---- READING TEXT
One reason to write this all up is that this is all staggeringly trivial stuff. I’ve winced about whether I should even post this. It sounds like a few silly things. And it is, but the world feels rawer. And I remember 18 years ago when I moved to the United States, going through all of this. There were days when I felt I ruled the world. These were days when I hadn’t made a complete ass (or arse) of myself, because even though the U.S. speaks English, it’s not actually the English I learnt and it doesn’t mean that the rules, the customs, the protocols, aren’t all different… they’re all different, they just lurk under a surface mask of linguistic similarity. Here, there’s no hiding from the fact that things are going to be different, the language tells me that every day, but somehow when things go wrong, well it just gets to me (perhaps it’s just me) more deeply than it would if it had happened at home.

Emigration, it’s all about these encounters, and it’s not easy. But it is rewarding. And frankly, I’ve got to say that if I’d had as much visa support as people seem to get here when I went to the U.S. I’d have wept with joy.
--------
(TASKS AND EXERCISES)
• A. According to the emigration text, how many years ago did the writer move to the United States?
• B. Quote the part of the emigration text that opens with the words "Emigration, it’s all" and closes with "wept with joy.".
Nothing in the lines after this text is needed.
---- EXTRACTED ENTRIES
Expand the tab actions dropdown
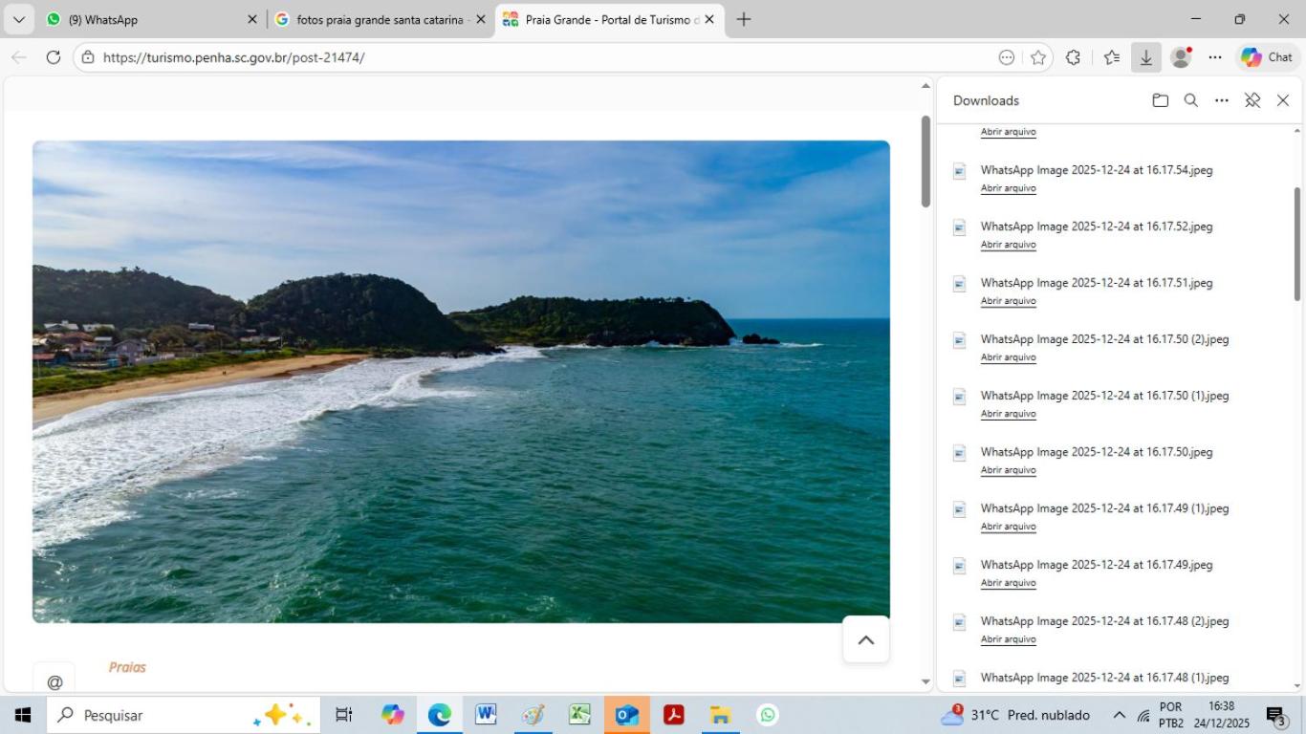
--------
---- EXTRACTED ENTRIES
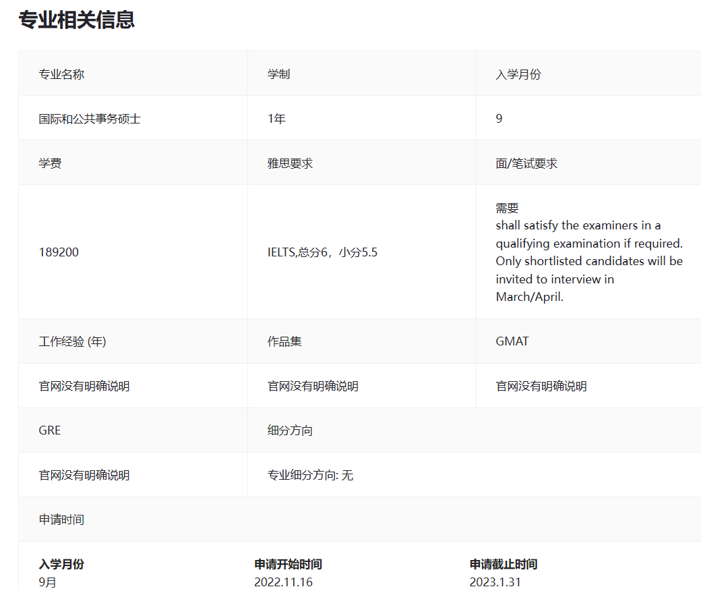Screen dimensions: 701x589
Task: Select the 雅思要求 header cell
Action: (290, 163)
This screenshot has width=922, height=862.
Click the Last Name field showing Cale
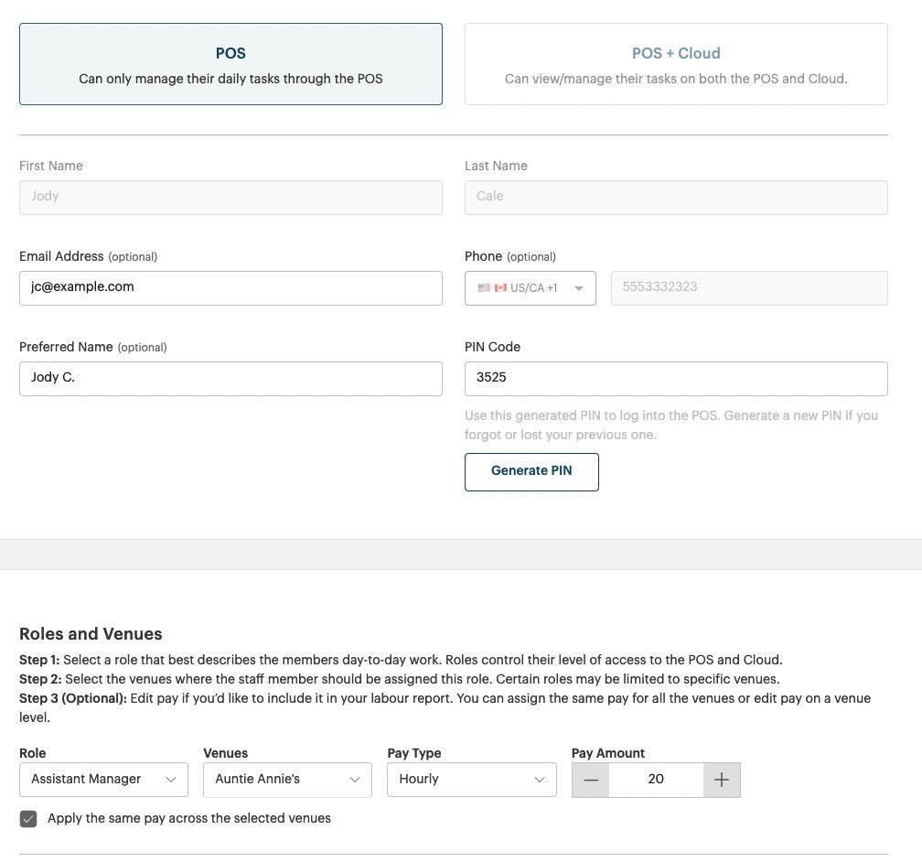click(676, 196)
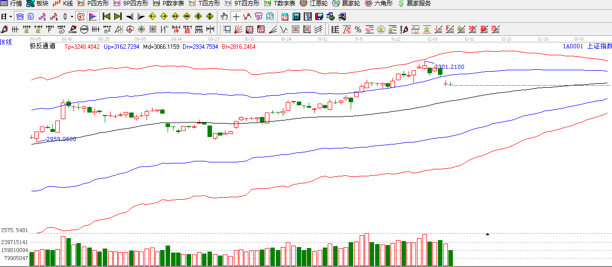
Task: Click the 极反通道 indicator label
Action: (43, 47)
--------
(RESPONSES)
• A. 18 years ago.

• B.
Emigration, it’s all about these encounters, and it’s not easy. But it is rewarding. And frankly, I’ve got to say that if I’d had as much visa support as people seem to get here when I went to the U.S. I’d have wept with joy.